Everything in the records must be copied exactly, apart from the pictures.
══ RECORDS FOR THE TASK
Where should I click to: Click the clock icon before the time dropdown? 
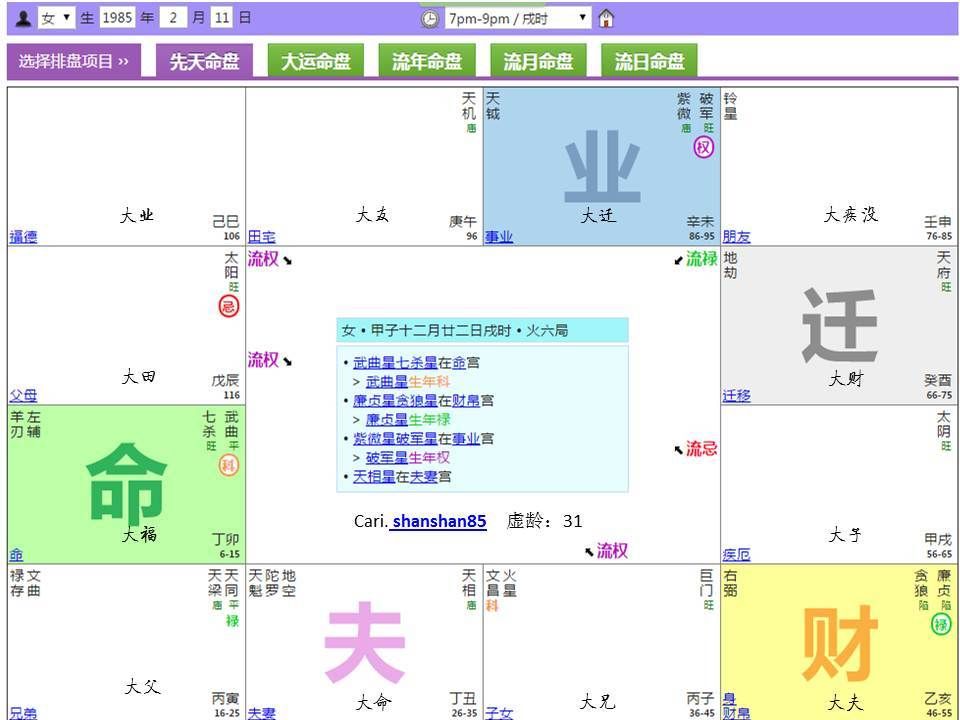429,19
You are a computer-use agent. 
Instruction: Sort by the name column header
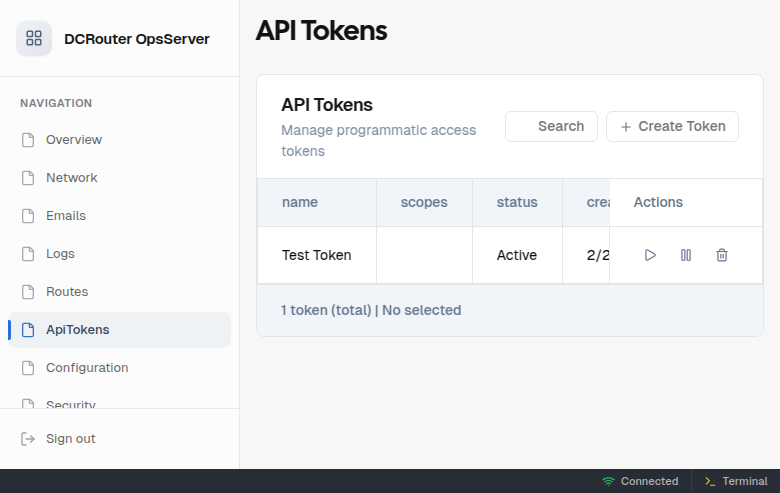point(300,202)
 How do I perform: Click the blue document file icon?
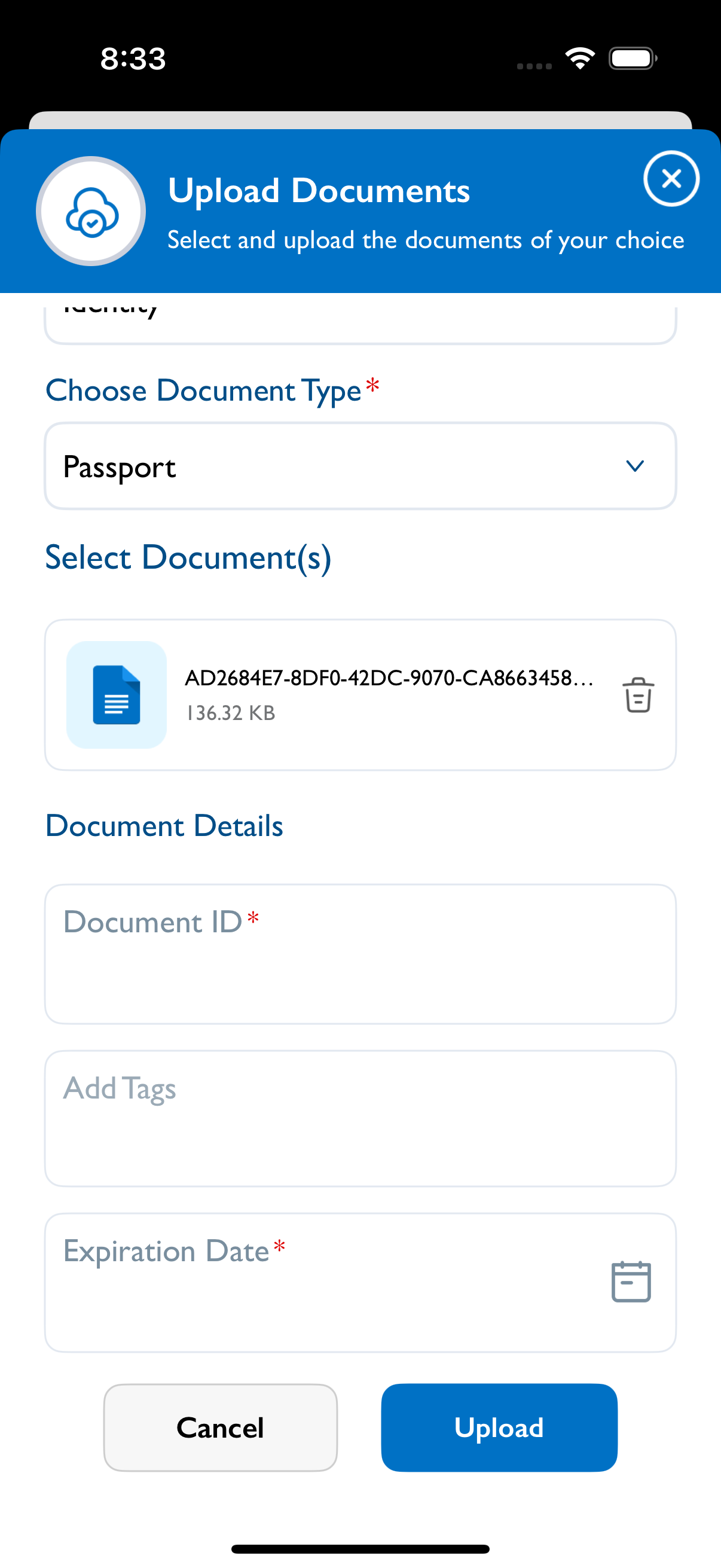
════
## RESPONSE TO THIS EXERCISE
Where should I click to: Click the clock icon before the time dropdown? 
429,19
You are a computer-use agent. 
Instruction: Sort by the name column header
point(300,202)
 How do I perform: Click the blue document file icon?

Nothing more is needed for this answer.